**PROBLEM**
Retype the entries below with no changes.
+ + +
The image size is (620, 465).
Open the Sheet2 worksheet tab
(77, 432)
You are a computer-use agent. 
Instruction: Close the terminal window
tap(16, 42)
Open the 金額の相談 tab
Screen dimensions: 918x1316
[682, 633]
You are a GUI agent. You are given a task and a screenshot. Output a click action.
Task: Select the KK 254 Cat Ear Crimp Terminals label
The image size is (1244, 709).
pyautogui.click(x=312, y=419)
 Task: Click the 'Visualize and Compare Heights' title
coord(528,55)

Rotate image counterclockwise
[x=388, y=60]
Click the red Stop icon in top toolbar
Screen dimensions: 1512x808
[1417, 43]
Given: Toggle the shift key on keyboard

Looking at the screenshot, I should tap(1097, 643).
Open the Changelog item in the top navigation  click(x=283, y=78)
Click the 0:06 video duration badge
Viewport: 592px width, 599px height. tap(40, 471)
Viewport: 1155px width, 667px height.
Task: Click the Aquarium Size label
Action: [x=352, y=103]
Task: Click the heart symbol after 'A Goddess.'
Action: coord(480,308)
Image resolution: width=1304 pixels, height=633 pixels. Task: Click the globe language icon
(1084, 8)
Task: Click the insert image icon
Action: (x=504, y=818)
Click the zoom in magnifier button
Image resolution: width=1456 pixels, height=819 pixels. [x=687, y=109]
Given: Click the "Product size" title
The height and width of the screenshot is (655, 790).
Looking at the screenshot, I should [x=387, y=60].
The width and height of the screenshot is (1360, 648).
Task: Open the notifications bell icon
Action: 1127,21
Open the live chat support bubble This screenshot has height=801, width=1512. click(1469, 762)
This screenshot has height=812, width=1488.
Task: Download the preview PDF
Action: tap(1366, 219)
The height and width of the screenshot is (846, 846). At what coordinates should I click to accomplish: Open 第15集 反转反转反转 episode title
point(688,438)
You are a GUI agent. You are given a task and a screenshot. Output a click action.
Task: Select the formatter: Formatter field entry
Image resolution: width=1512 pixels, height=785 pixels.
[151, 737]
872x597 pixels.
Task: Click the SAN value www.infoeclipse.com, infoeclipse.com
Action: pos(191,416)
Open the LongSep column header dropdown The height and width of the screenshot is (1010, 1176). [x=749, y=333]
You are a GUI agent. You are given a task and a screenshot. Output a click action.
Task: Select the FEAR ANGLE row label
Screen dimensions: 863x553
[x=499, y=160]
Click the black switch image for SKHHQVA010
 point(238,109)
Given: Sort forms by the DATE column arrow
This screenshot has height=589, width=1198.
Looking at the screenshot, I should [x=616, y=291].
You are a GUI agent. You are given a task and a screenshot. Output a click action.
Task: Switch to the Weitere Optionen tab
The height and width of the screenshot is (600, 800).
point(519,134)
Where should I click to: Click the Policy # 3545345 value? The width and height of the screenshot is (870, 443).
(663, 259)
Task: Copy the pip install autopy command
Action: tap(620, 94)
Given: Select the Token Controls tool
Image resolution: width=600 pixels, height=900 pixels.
+ + +
**WRITTEN ANSWER**
The image size is (620, 465).
Open the Sheet2 worksheet tab
(77, 432)
You are a computer-use agent. 
Instruction: Close the terminal window
tap(16, 42)
Open the 金額の相談 tab
Screen dimensions: 918x1316
[682, 633]
You are a GUI agent. You are given a task and a screenshot. Output a click action.
Task: Select the KK 254 Cat Ear Crimp Terminals label
The image size is (1244, 709).
pyautogui.click(x=312, y=419)
 Task: Click the 'Visualize and Compare Heights' title
coord(528,55)

Rotate image counterclockwise
[x=388, y=60]
Click the red Stop icon in top toolbar
Screen dimensions: 1512x808
[1417, 43]
Given: Toggle the shift key on keyboard

Looking at the screenshot, I should tap(1097, 643).
Open the Changelog item in the top navigation  click(x=283, y=78)
Click the 0:06 video duration badge
Viewport: 592px width, 599px height. tap(40, 471)
Viewport: 1155px width, 667px height.
Task: Click the Aquarium Size label
Action: [x=352, y=103]
Task: Click the heart symbol after 'A Goddess.'
Action: coord(480,308)
Image resolution: width=1304 pixels, height=633 pixels. Task: Click the globe language icon
(1084, 8)
Task: Click the insert image icon
Action: (x=504, y=818)
Click the zoom in magnifier button
Image resolution: width=1456 pixels, height=819 pixels. [x=687, y=109]
Given: Click the "Product size" title
The height and width of the screenshot is (655, 790).
Looking at the screenshot, I should [x=387, y=60].
The width and height of the screenshot is (1360, 648).
Task: Open the notifications bell icon
Action: 1127,21
Open the live chat support bubble This screenshot has height=801, width=1512. click(1469, 762)
This screenshot has height=812, width=1488.
Task: Download the preview PDF
Action: tap(1366, 219)
The height and width of the screenshot is (846, 846). At what coordinates should I click to accomplish: Open 第15集 反转反转反转 episode title
point(688,438)
You are a GUI agent. You are given a task and a screenshot. Output a click action.
Task: Select the formatter: Formatter field entry
Image resolution: width=1512 pixels, height=785 pixels.
[151, 737]
872x597 pixels.
Task: Click the SAN value www.infoeclipse.com, infoeclipse.com
Action: pos(191,416)
Open the LongSep column header dropdown The height and width of the screenshot is (1010, 1176). [x=749, y=333]
You are a GUI agent. You are given a task and a screenshot. Output a click action.
Task: Select the FEAR ANGLE row label
Screen dimensions: 863x553
[x=499, y=160]
Click the black switch image for SKHHQVA010
 point(238,109)
Given: Sort forms by the DATE column arrow
This screenshot has height=589, width=1198.
Looking at the screenshot, I should [x=616, y=291].
You are a GUI agent. You are given a task and a screenshot. Output a click action.
Task: Switch to the Weitere Optionen tab
The height and width of the screenshot is (600, 800).
point(519,134)
Where should I click to: Click the Policy # 3545345 value? The width and height of the screenshot is (870, 443).
(663, 259)
Task: Copy the pip install autopy command
Action: tap(620, 94)
Given: Select the Token Controls tool
Image resolution: width=600 pixels, height=900 pixels.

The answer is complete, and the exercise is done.